Objectives.
(1) Transcribe the passage on multiview video coding word for word, between "DETAILED DESCRIPTION OF" and "of the scene.", inclusive.
(2) Carry on the passage on multiview video coding, starting right after its final sentence.

Then, each current frame of the multiview videos is predicted
according to reference pictures indexed by the associated reference
picture list during encoding and decoding.
BRIEF DESCRIPTION OF THE DRAWINGS
FIG. 1 is a block diagram of a prior art system for encoding
multiview videos;
FIG. 2 is a block diagram of a prior art disparity compensated
prediction system for encoding multiview videos;
FIG. 3 is a flow diagram of a prior art wavelet decomposition
process;
FIG. 4 is a block diagram of a MCTF/DCVF decomposition according to
an embodiment of the invention;
FIG. 5 is a block diagram of low-band frames and high band frames
as a function of time and space after the MCTF/DCVF decomposition
according to an embodiment of the invention;
FIG. 6 is a block diagram of prediction of high band frame from
adjacent low-band frames according to an embodiment of the
invention.
FIG. 7 is a block diagram of a multiview coding system using
macroblock-adaptive MCTF/DCVF decomposition according to an
embodiment of the invention;
FIG. 8 is a schematic of video synthesis according to an embodiment
of the invention;
FIG. 9 is a block diagram of a prior art reference picture
management;
FIG. 10 is a block diagram of multiview reference picture
management according to an embodiment of the invention;
FIG. 11 is a block diagram of multiview reference pictures in a
decoded picture buffer according to an embodiment of the
invention;
FIG. 12 is a graph comparing coding efficiencies of different
multiview reference picture orderings;
FIG. 13 is a block diagram of dependencies of view mode on the
multiview reference picture list manager according to an embodiment
of the invention;
FIG. 14 is a diagram of a prior art reference picture management
for single view coding systems that employ prediction from temporal
reference pictures;
FIG. 15 is a diagram of a reference picture management for
multiview coding and decoding systems that employ prediction from
multiview reference pictures according to an embodiment of the
invention;
FIG. 16 is a block diagram of view synthesis in a decoder using
depth information encoded and received as side information
according to an embodiment of the invention;
FIG. 17 is a block diagram of cost calculations for selecting a
prediction mode according to an embodiment of the invention;
FIG. 18 is a block diagram of view synthesis in a decoder using
depth information estimated by a decoder according to an embodiment
of the invention;
FIG. 19 is a block diagram of multiview videos using V-frames to
achieve spatial random access in the decoder according to an
embodiment of the invention;
FIG. 20 is a block diagram of view synthesizes using warping and
interpolation according to an embodiment of the invention; and
FIG. 21 is a block diagram of a depth search according to an
embodiment of the invention;
FIG. 22 is a block diagram of sub-pel reference matching according
to an embodiment of the invention:
FIG. 23 is a block diagram of conventional skip mode; and
FIG. 24 is a block diagram of synthetic skip mode according to an
embodiment of the invention.
DETAILED DESCRIPTION OF THE EMBODIMENTS OF THE INVENTION
One embodiment of our invention provides a joint
temporal/inter-view processing method for encoding and decoding
frames of multiview videos. Multiview videos are videos that are
acquired of a scene by multiple cameras having different poses. We
define a pose camera as both its 3D (x, y, z) position, and its 3D
(.theta., .rho., .phi.) orientation. Each pose corresponds to a
`view` of the scene.

Stored data.

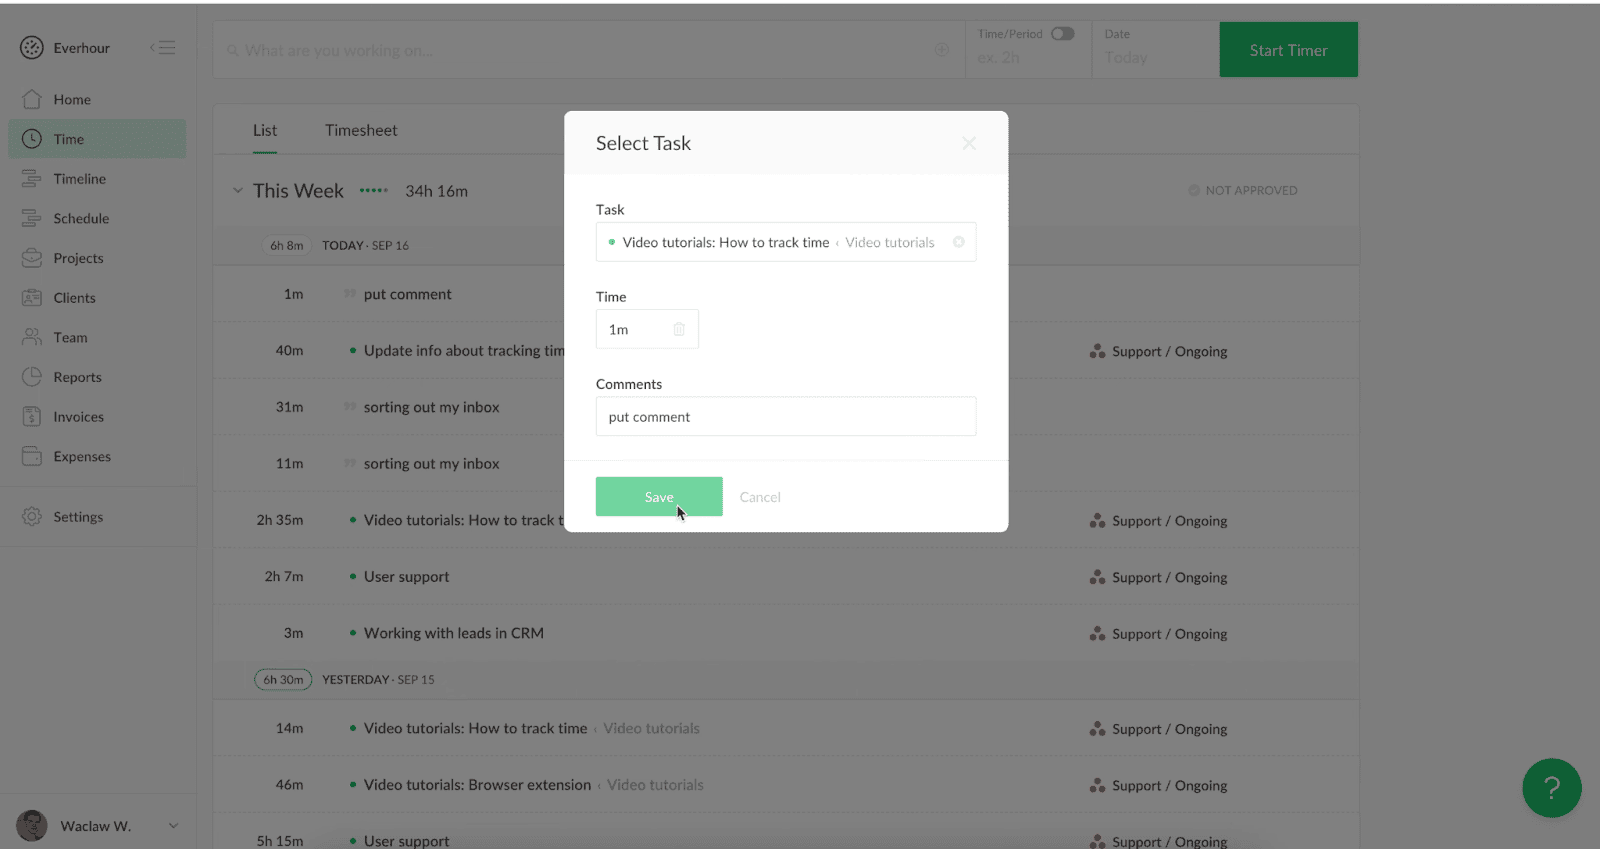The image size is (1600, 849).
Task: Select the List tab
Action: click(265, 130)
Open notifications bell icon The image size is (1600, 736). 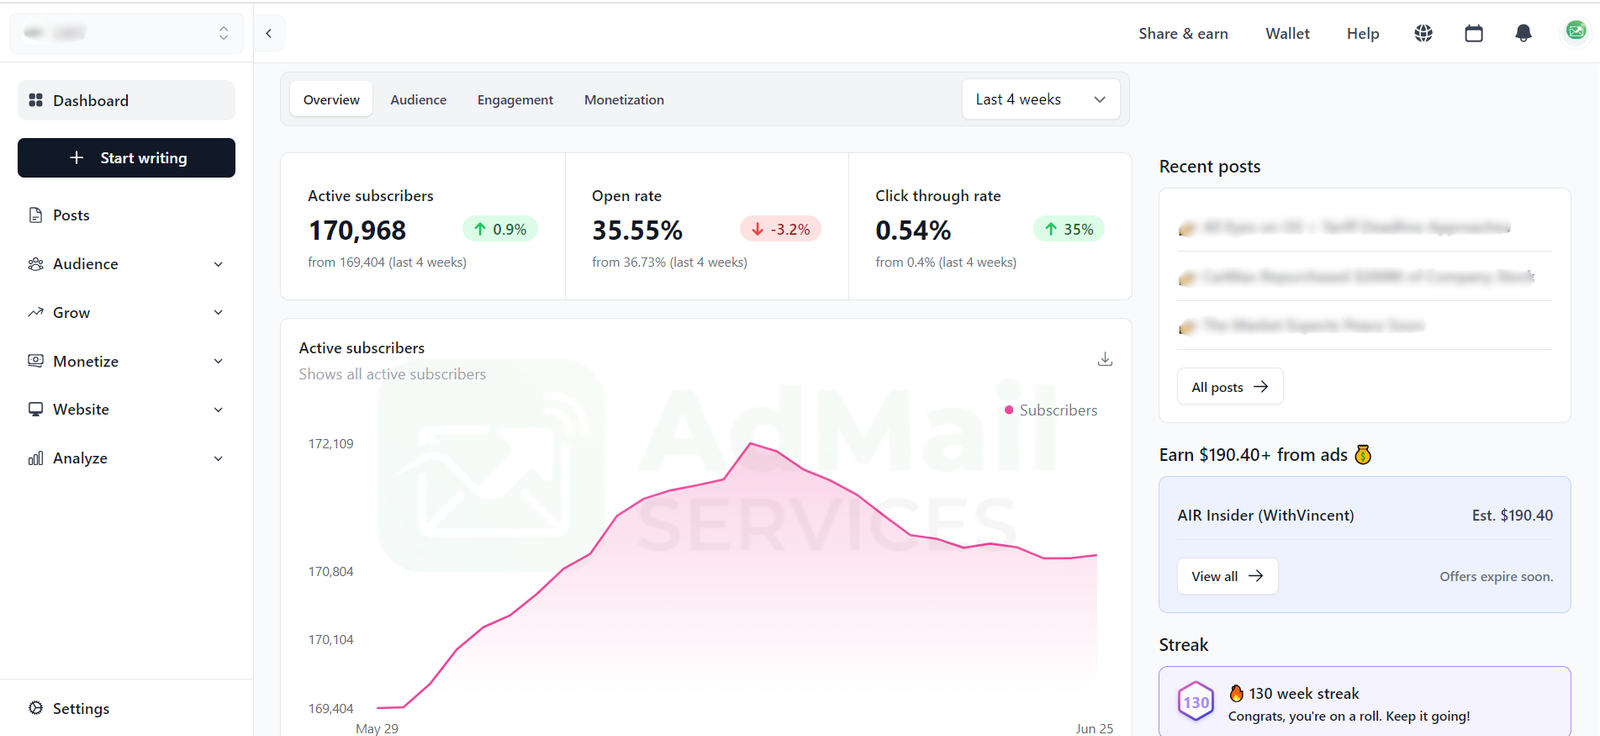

Answers to the exercises.
(1)
DETAILED DESCRIPTION OF THE EMBODIMENTS OF THE INVENTION
One embodiment of our invention provides a joint
temporal/inter-view processing method for encoding and decoding
frames of multiview videos. Multiview videos are videos that are
acquired of a scene by multiple cameras having different poses. We
define a pose camera as both its 3D (x, y, z) position, and its 3D
(.theta., .rho., .phi.) orientation. Each pose corresponds to a
`view` of the scene.

(2)
The method uses temporal correlation between frames within the same
video acquired for a particular camera pose, as well as spatial
correlation between synchronized frames in different videos
acquired from multiple camera views. In addition, `synthetic`
frames can be correlated, as described below.
In one embodiment, the temporal correlation uses motion compensated
temporal filtering (MCTF), while the spatial correlation uses
disparity compensated inter-view filtering (DCVF).
In another embodiment of the invention, spatial correlation uses
prediction of one view from synthesized frames that are generated
from `neighboring` frames. Neighboring frames are temporally or
spatially adjacent frames, for example, frames before or after a
current frame in the temporal domain, or one or more frames
acquired at the same instant in time but from cameras having
different poses or views of the scene.
Each frame video includes macroblocks of pixels. Therefore, the
method of multiview video encoding and decoding according to one
embodiment of the invention is macroblock adaptive. The encoding
and decoding of a current macroblock in a current frame is
performed using several possible prediction modes, including
various forms of temporal, spatial, view synthesis, and intra
prediction. To determine the best prediction mode on a macroblock
basis, one embodiment of the invention provides a method for
selecting a prediction mode. The method can be used for any number
of camera arrangements.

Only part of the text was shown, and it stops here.